— BEGIN Records to process —
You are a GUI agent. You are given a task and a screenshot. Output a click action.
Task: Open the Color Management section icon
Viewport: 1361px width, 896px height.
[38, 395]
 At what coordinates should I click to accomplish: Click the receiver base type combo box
— END Records to process —
— BEGIN Records to process —
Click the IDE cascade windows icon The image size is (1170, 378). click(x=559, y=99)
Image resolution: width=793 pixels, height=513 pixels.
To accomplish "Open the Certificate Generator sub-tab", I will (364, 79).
— END Records to process —
#### Exercise description
Rescale the records from the line containing "Image resolution: width=793" up to and including the line containing "will (364, 79).", reproducing only those lines in full, requests included. Multiply every coordinate in the answers by 2.4 and round to whole numbers, with halves rounded up, leaving all other numbers unchanged.

#### Output for this task
Image resolution: width=793 pixels, height=513 pixels.
To accomplish "Open the Certificate Generator sub-tab", I will (874, 190).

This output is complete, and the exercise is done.